CEREGMIA : Kinvi Logossah entendu ce mercredi

Par 20/01/2016 - 12:53 • Mis à jour le 20/01/2016 - 12:53

Kinvi Logossah est attendu dans les locaux du SRPJ aujourd’hui mercredi; c'est la suite de l’enquête liée aux conditions d’utilisation des fonds européens entre le CEREGMIA et l’université. 4 personnes ont déjà été entendues par la section financière de la PJ dans cette affaire. Le juge leur avait signifié leur mise en examen au terme de leur garde vue. Fred Célimène - l’ancien directeur du CEREGMIA - et Pascal Saffache, l’ancien président de l’Université font partie des 4 personnes déjà épinglées dans ce dossier.

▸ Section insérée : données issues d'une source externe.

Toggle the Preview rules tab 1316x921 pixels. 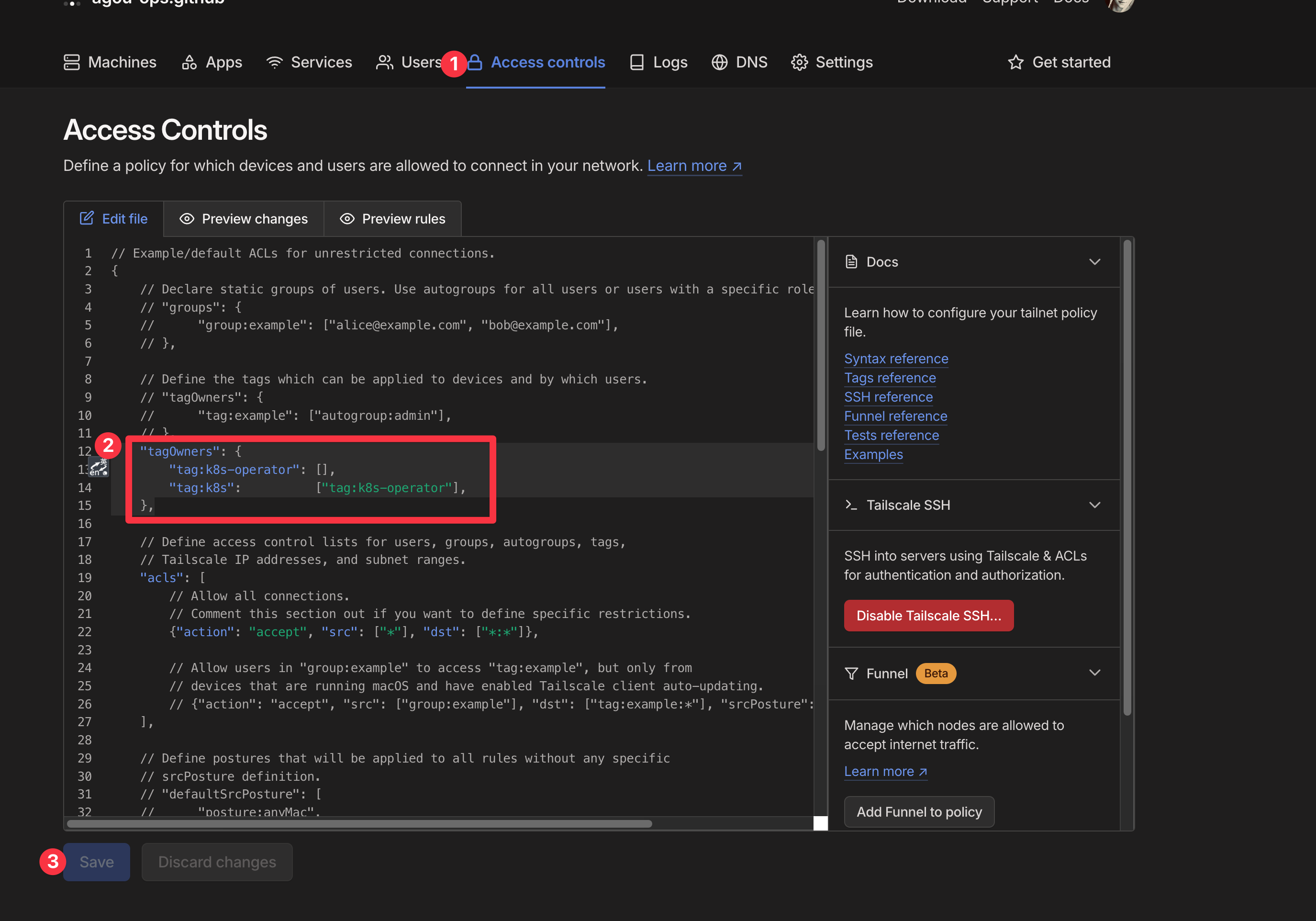tap(392, 218)
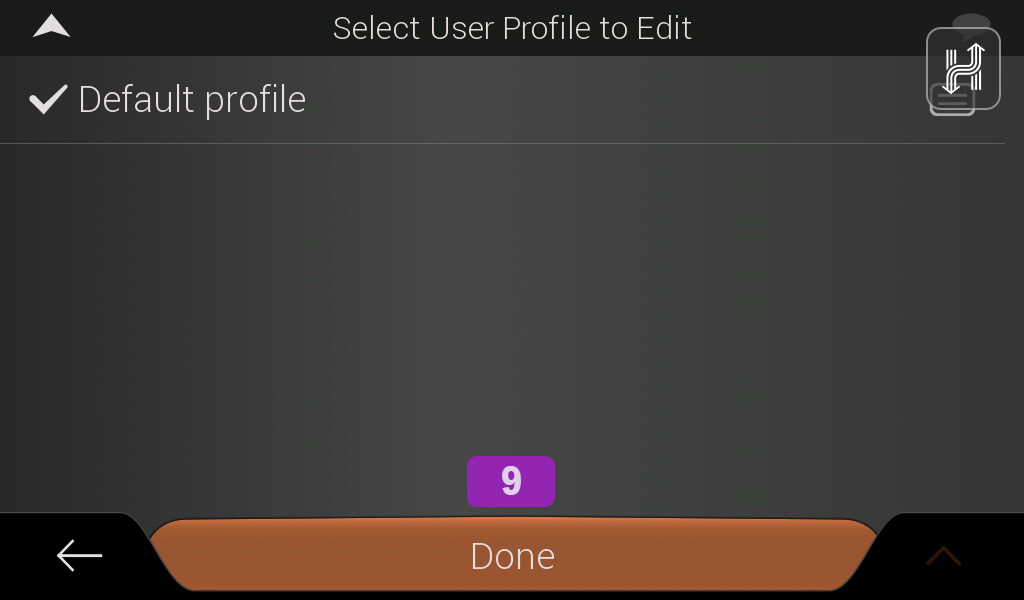
Task: Tap the faint speech bubble icon
Action: [x=971, y=24]
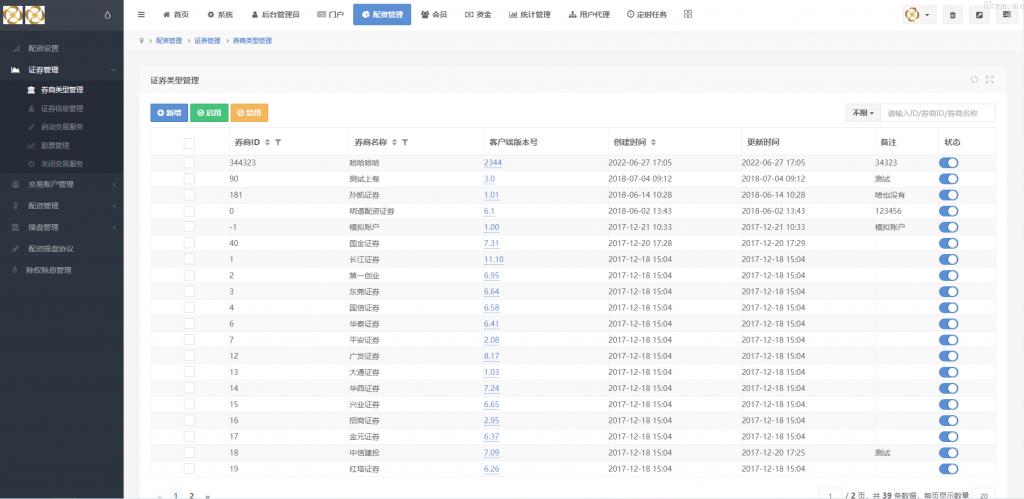Click the hamburger menu collapse icon
Image resolution: width=1024 pixels, height=499 pixels.
click(141, 15)
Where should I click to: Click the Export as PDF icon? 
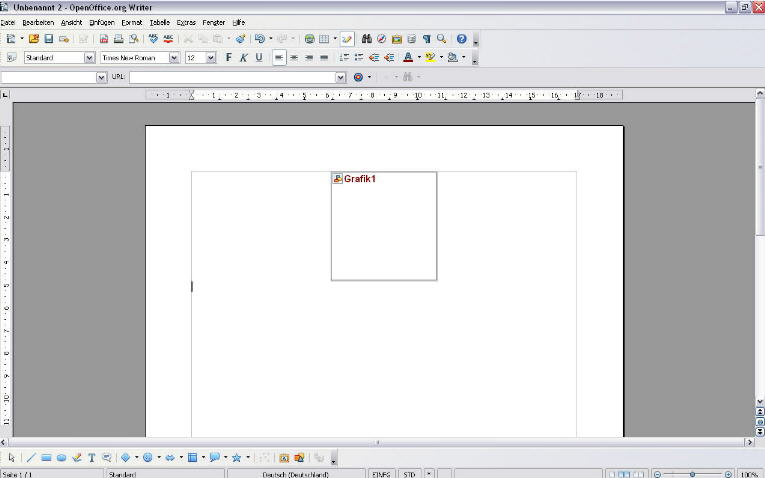tap(104, 39)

    CEREGMIA : Kinvi Logossah entendu ce mercredi
Les auditions de l’ancien bras droit du directeur du laboratoire de recherche ont pour objectif de bien cerner cette histoire de fonds européens à l’Université : quel mécanisme avait été mis en place et surtout comment ces fonds avaient été utilisés ? Pour rappel des rapports mettent en doute la bonne utilisation de tout cet argent...à tel point que l’Europe réclame aujourd'hui à l’établissement le remboursement d’une enveloppe allant de 7 à 10 voire 14 millions d’euros ! C’est d’ailleurs la mission qui a été confiée aux techniciens de l’Office européen de Lutte Anti Fraude) :' ils procèdent également aux auditions puisqu’ils ont toute la maîtrise de ces dossiers techniques.

L’OLAF est une structure qui a été créée afin d aider à lutter contre la fraude et autres comportements illégaux aux préjudices des intérêts financiers de l’Union Européenne... Ces spécialistes devront donc pouvoir dire, à travers le rapport qui sera remis au juge et après toutes ces auditions ce qui s’est réellement passé et - bien sûr - être en mesure de dire au magistrat comment a été utilisé cet argent !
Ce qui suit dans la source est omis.